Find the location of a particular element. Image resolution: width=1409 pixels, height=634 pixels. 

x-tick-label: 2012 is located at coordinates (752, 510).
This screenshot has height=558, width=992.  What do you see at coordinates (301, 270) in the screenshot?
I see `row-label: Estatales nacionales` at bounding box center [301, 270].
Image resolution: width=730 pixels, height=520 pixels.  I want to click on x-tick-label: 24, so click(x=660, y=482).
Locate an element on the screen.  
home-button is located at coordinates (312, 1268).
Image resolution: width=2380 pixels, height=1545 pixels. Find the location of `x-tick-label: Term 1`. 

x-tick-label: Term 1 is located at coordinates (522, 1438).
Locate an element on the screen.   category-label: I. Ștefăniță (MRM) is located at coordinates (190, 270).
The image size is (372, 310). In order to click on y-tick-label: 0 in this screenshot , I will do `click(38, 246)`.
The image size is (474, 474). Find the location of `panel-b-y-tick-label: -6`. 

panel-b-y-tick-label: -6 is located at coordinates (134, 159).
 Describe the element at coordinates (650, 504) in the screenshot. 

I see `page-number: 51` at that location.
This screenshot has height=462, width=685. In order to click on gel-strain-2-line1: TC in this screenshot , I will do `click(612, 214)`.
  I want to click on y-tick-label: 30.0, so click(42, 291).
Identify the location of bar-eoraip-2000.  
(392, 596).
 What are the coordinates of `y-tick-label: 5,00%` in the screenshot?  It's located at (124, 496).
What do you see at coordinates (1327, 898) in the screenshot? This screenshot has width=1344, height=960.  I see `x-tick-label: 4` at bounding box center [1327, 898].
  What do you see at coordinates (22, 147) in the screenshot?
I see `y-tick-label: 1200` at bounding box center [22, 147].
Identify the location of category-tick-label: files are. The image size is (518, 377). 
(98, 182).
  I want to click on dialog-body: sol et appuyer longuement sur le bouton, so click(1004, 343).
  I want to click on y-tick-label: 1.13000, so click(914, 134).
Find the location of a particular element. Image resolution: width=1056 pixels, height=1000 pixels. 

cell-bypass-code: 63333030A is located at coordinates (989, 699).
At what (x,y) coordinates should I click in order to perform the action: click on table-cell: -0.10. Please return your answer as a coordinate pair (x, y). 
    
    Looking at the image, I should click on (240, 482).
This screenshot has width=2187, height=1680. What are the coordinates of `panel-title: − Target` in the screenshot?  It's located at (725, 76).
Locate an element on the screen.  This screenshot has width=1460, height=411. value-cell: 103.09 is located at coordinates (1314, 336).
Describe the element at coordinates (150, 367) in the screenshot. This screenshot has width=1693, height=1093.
***
**What you will do**
Rewrite all of the rows above as a numbered list, leaving out any blank lines.

**Solution for this task**
1. Find the location of a particular element. Image resolution: width=1409 pixels, height=634 pixels. 
2. x-tick-label: 2012 is located at coordinates (752, 510).
3. This screenshot has height=558, width=992.  What do you see at coordinates (301, 270) in the screenshot?
4. I see `row-label: Estatales nacionales` at bounding box center [301, 270].
5. Image resolution: width=730 pixels, height=520 pixels.  I want to click on x-tick-label: 24, so click(x=660, y=482).
6. Locate an element on the screen.  
7. home-button is located at coordinates (312, 1268).
8. Image resolution: width=2380 pixels, height=1545 pixels. Find the location of `x-tick-label: Term 1`. 
9. x-tick-label: Term 1 is located at coordinates (522, 1438).
10. Locate an element on the screen.   category-label: I. Ștefăniță (MRM) is located at coordinates (190, 270).
11. The image size is (372, 310). In order to click on y-tick-label: 0 in this screenshot , I will do `click(38, 246)`.
12. The image size is (474, 474). Find the location of `panel-b-y-tick-label: -6`. 
13. panel-b-y-tick-label: -6 is located at coordinates (134, 159).
14.  Describe the element at coordinates (650, 504) in the screenshot. 
15. I see `page-number: 51` at that location.
16. This screenshot has height=462, width=685. In order to click on gel-strain-2-line1: TC in this screenshot , I will do `click(612, 214)`.
17.   I want to click on y-tick-label: 30.0, so click(42, 291).
18. Identify the location of bar-eoraip-2000.  
19. (392, 596).
20.  What are the coordinates of `y-tick-label: 5,00%` in the screenshot?  It's located at (124, 496).
21. What do you see at coordinates (1327, 898) in the screenshot? This screenshot has width=1344, height=960.  I see `x-tick-label: 4` at bounding box center [1327, 898].
22.   What do you see at coordinates (22, 147) in the screenshot?
23. I see `y-tick-label: 1200` at bounding box center [22, 147].
24. Identify the location of category-tick-label: files are. The image size is (518, 377). 
25. (98, 182).
26.   I want to click on dialog-body: sol et appuyer longuement sur le bouton, so click(1004, 343).
27.   I want to click on y-tick-label: 1.13000, so click(914, 134).
28. Find the location of a particular element. Image resolution: width=1056 pixels, height=1000 pixels. 
29. cell-bypass-code: 63333030A is located at coordinates (989, 699).
30. At what (x,y) coordinates should I click in order to perform the action: click on table-cell: -0.10. Please return your answer as a coordinate pair (x, y). 
31.     Looking at the image, I should click on (240, 482).
32. This screenshot has width=2187, height=1680. What are the coordinates of `panel-title: − Target` in the screenshot?  It's located at (725, 76).
33. Locate an element on the screen.  This screenshot has width=1460, height=411. value-cell: 103.09 is located at coordinates (1314, 336).
34. Describe the element at coordinates (150, 367) in the screenshot. This screenshot has width=1693, height=1093.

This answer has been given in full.